The book’s great early set piece is Joanie’s homecoming and the party that follows, where everything Margaret has imagined curdles in her hands. Joanie does not rush to her. She is absorbed into the house’s social machinery, into family display, into beauty as performance, into the sort of glamorous return that leaves Margaret stranded in her own expectation. The resulting collapse is psychological, erotic, theatrical, and classed all at once. Margaret’s humiliation is not abstract heartbreak. It is physical, specific, sticky. Evans understands that shame arrives through objects: a slip, a hairbrush, a spoon, a scent, a dress, a letter, a sweet. “Little Wild” is a novel in which material things do not decorate feeling but conduct it.


Under the rose canopy, tenderness and surveillance occupy the same narrow bench.

That gift for conduction is one of Evans’s greatest strengths. Her prose is lush without slackness, sensuous without prettification. It has the tactile insistence of private misery: pear drops, stale linen, sweat, broth, goat’s milk, old flowers, soap flakes, dust, overripe fruit, perfume drifting where it should not, breath gone sour in a closed room. Beauty in this novel rarely stays clean. It clings. It ferments. It turns. Evans writes the body as if emotion were always already a substance – something sticky, rancid, bruising, or over-sweet. Margaret’s voice, in particular, is a marvel of self-exposure. She is grandiose, acid, funny in ways that make one wince a second later, pitiless about other people’s poses and nearly blind to her own. The comedy is never imported from above. It grows naturally from desperation, vanity, and hurt.

After the party, the novel loosens into dated entries, but the diary form does not tidy Margaret.

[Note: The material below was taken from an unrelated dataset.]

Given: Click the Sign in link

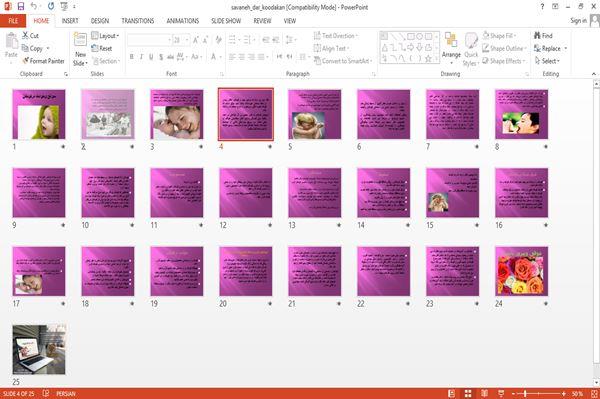Looking at the screenshot, I should pos(578,21).
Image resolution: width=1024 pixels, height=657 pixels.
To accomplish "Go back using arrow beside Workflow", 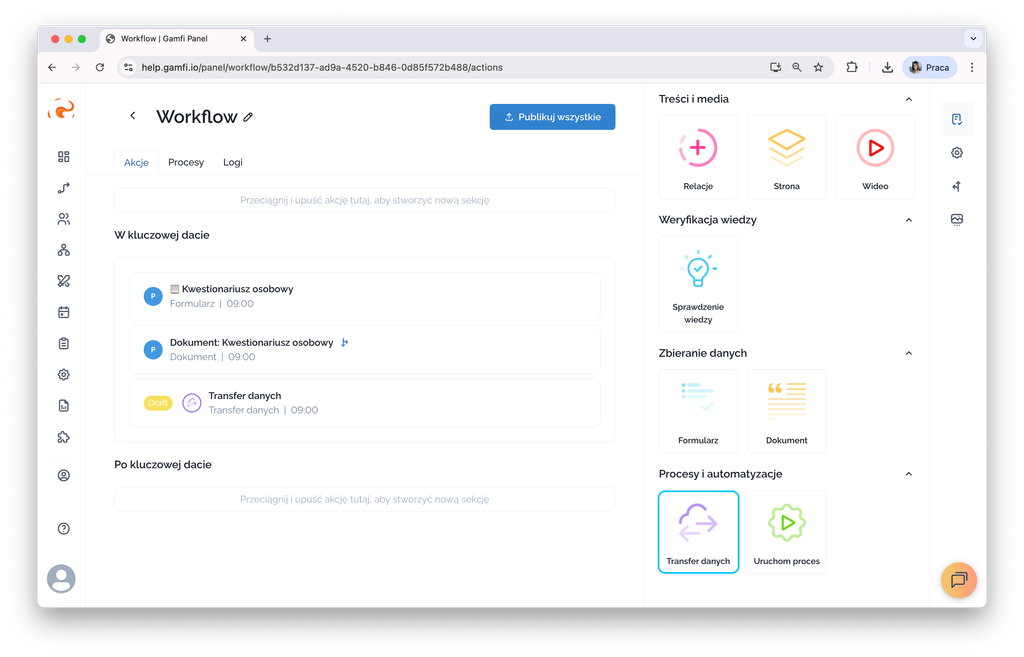I will pos(133,117).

It makes her more dangerous. These entries do not march. They gum up. Time in “Little Wild” does not steadily pass so much as congeal around fixation. Margaret circles, revises, contradicts herself, touches the same charged objects over and over, worries a memory until it loses one meaning and acquires another. The drought that grips Suffolk during this period is not merely symbolic, but Evans knows exactly how to let environment and psyche contaminate each other. Fabian Winther’s grandiose plans for his rewilded estate, his terror of blight and failure, his fury at a world that will not obey him, begin to answer Margaret’s private derangement across the same scorched ground. The weather becomes less backdrop than public inscription. Private obsession has found a way to write itself onto the landscape.


Fabian’s plea to the sky turns drought into spectacle and authority into farce.

If all this sounds perilously close to high literary gothic apparatus, that is because Evans is happy to use the apparatus – the big house, the servants, the brooding patriarch, the maddened parent, the half-sacred woods, the village suspicion, the magpies, the clocks, the drought, the whispers of witchcraft. What makes “Little Wild” more than a deft exercise in atmosphere is that its horror is household horror. The uncanny does not descend nobly onto the domestic. It crawls out of it. The novel’s most unsettling scenes are not the ones of overt rupture, but the ones organized around feeding, washing, dressing, covering, instructing, putting to bed, waking, correcting, and making use. Evans understands that domination often first appears not as melodrama but as management.

This is where the book takes its largest artistic risk, and where it becomes much more than an elegantly nasty queer gothic. Margaret, through an act of wild and half-comprehending making, produces another Joanie – a pale, helpless, initially near-speechless double she must teach almost everything. The counterfeit Joanie is a remarkable invention not because she is uncanny in any ordinary sense, though she is, but because of what she allows Evans to expose. This new creature is at once beloved, pupil, daughter, doll, accomplice, rehearsal body, and fantasy of perfect response. Margaret teaches her to chew, swallow, fasten hooks and eyes, wash herself, use a chamber pot, answer questions, move through a room, kiss back. Those scenes are almost unbearably intimate. They are also disgusting in the most artistically productive sense. Care and coercion become impossible to separate. The tenderness remains visible. That is what makes it so ugly.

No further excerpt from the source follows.